**Exercise details:** Copy out the records below verbatim, leaving out the pictures.

**Record extracts:**
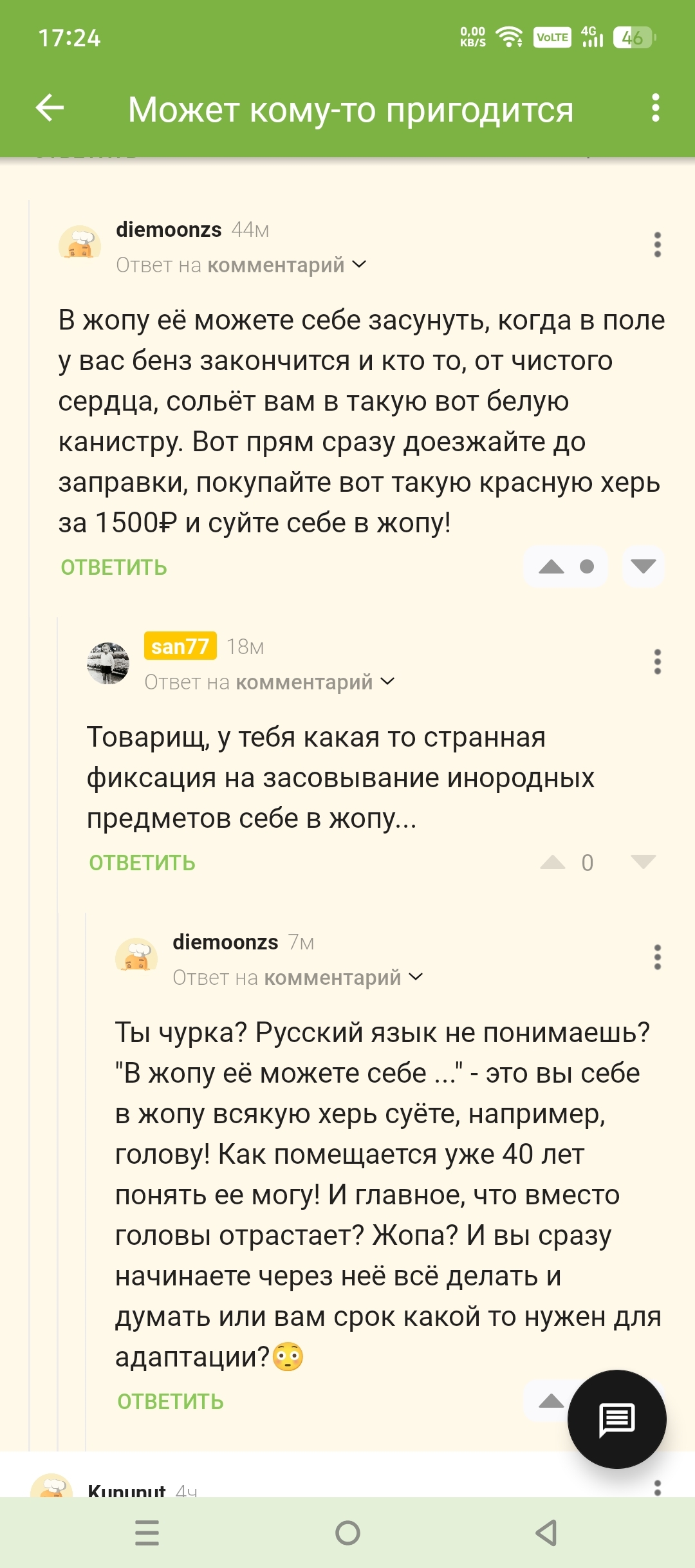Open options for diemoonzs 44м comment
Screen dimensions: 695x1568
657,245
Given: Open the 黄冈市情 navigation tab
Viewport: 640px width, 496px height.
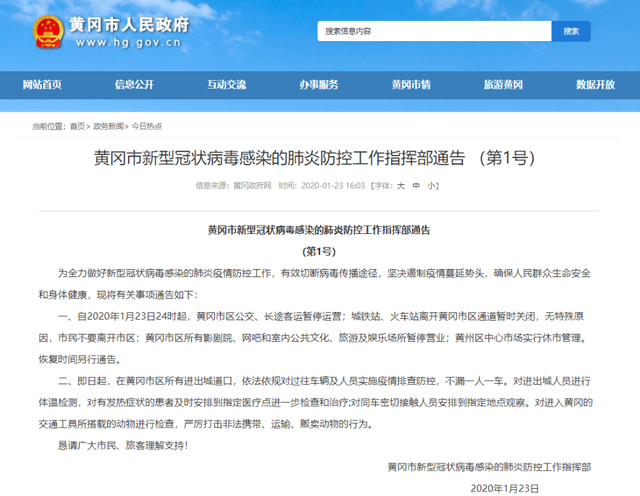Looking at the screenshot, I should tap(411, 84).
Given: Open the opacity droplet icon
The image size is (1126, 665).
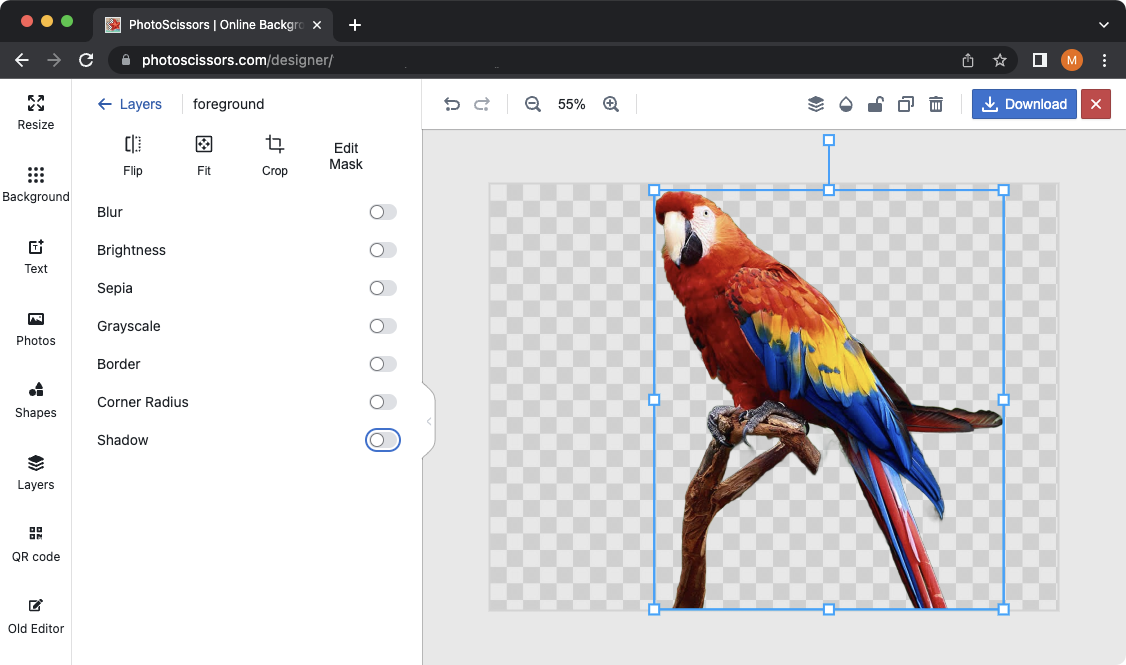Looking at the screenshot, I should (x=846, y=104).
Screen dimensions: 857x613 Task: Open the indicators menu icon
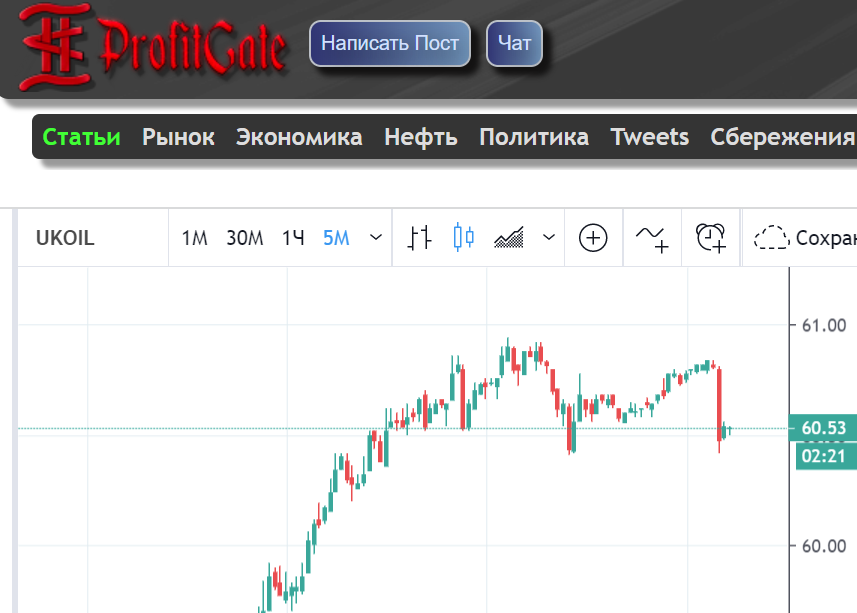point(652,237)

**Exercise response:**
Open options for diemoonzs 44м comment
Screen dimensions: 695x1568
657,245
Given: Open the 黄冈市情 navigation tab
Viewport: 640px width, 496px height.
Looking at the screenshot, I should tap(411, 84).
Given: Open the opacity droplet icon
The image size is (1126, 665).
Looking at the screenshot, I should (x=846, y=104).
Screen dimensions: 857x613 Task: Open the indicators menu icon
point(652,237)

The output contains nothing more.